Если все же допустить, что случай с коряком-кузнецом не несчастный случай, то придется признаться — признался себе ДэПроклов — что ни малейшего сомнения в правдоподобности происшедшего ни у кого даже не возникло. Злодей, если он был, своего добился.
Оно, конечно, если бы вскрытие сделать да посмотреть, какой дурью этих двоих опоили, да если бы экспертизу провести на предмет того, а мог ли бич, лежа, нанести именно такое ранение, да если бы что-нибудь еще этакое, научно-милицейское, предпринять, — тогда-то, может быть, истина и открылась. По крайней мере, хоть сомнения возникли бы.
А местный участковый милиционер (участок у него был величиною с Бельгию) лишь одному удивился: откуда у этих бичей занюханных чай появился? Насколько ему, участковому, известно, местный народ вот уже два месяца без чифиря бедует.
Качественный был страж закона в поселке Усть-Корень, что и говорит. Когда ДэПроклов спросил его, ну, а чего интересненького из происшествий случилось на его участке, тот, после долгого раздумия ответил: «Да ничего, вроде, и не было… Ну, может, коряка тут одного нашли. Точнее сказать, не коряка, а полкоряка». «Как это?» — удивился ДэПроклов. «Бензопилой пиленный,» — кратко ответствовал участковый. «Ну? И что? Кто сделал, отыскали?» «Да разве тут отыщешь? — преспокойно ответствовал тот, — махнул рукой. — Э-э! Одним коряком больше, одним коряком меньше…»

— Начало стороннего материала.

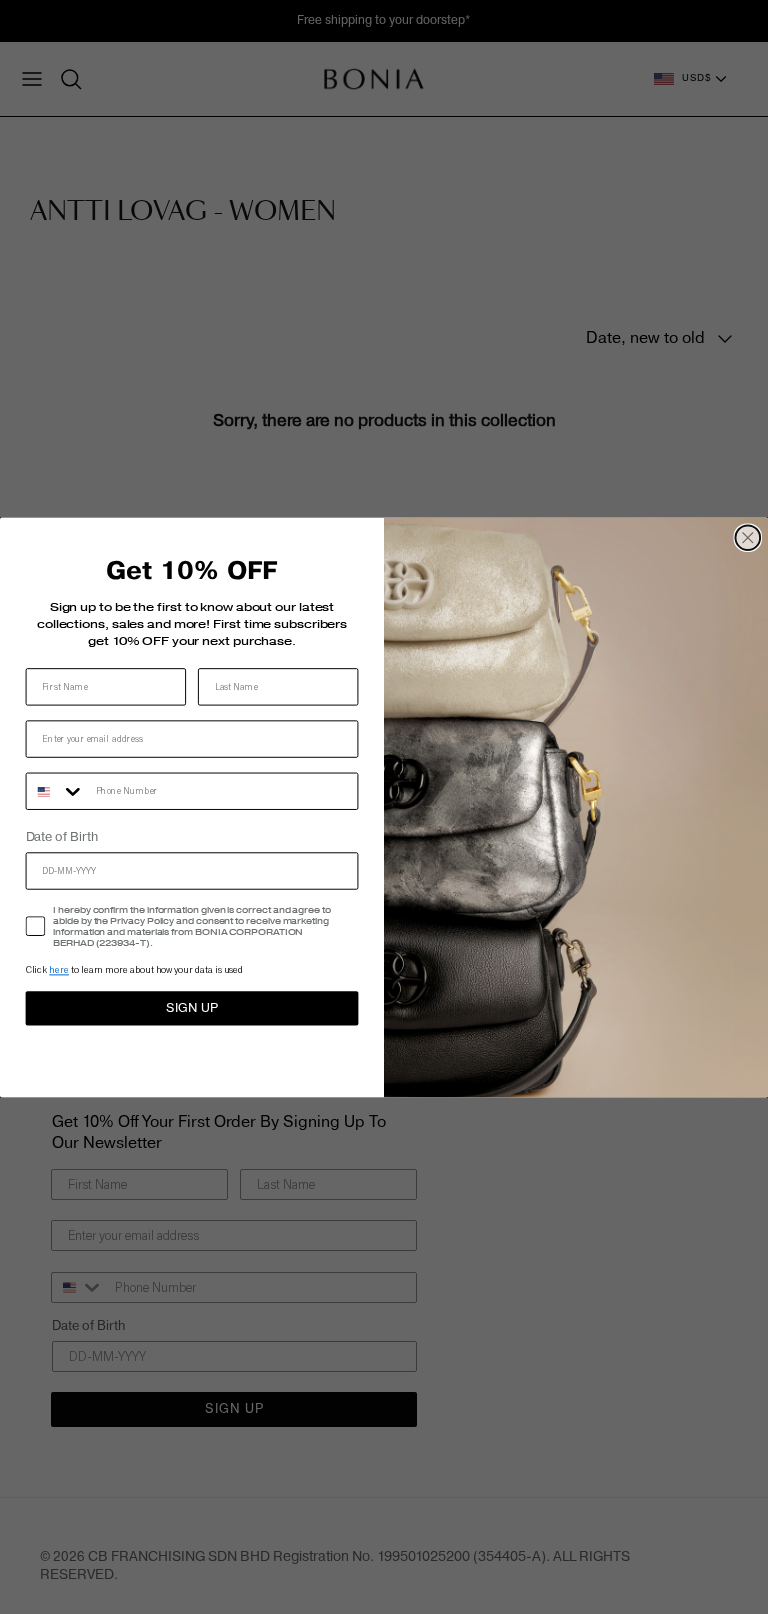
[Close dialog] (748, 537)
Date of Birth (62, 838)
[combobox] (56, 791)
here (59, 970)
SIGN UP (191, 1008)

«Ф-фу! Ну и нагородил же ты, братец! — сказал сам себе ДэПроклов и даже потряс головой, стараясь избавиться от навязчивых этих мыслей. — Не мог, не из того дерьма леплен Игорек, чтобы провернуть такое! И какие-такие знакомцы могли у него быть среди блатных? Он же по партийной линии шел — за версту, стало быть, должен был обходить подобные, компроматные знакомства».
И тут же, сам себе, не без ехидства заметил: «А, между прочим, на следующее утро Игорек из города исчез. Надя сказала: „Куда-то на север полетел…“ А на аэродроме, даже после обкомовского звонка лететь отказались: „бортов нет“. Вертолет, который обычно обслуживал район Усть-Кореня, оказывается, с утра улетел. И какой-то ваш обкомовский, как они сказали, улетел с ним… Что ты на это скажешь?»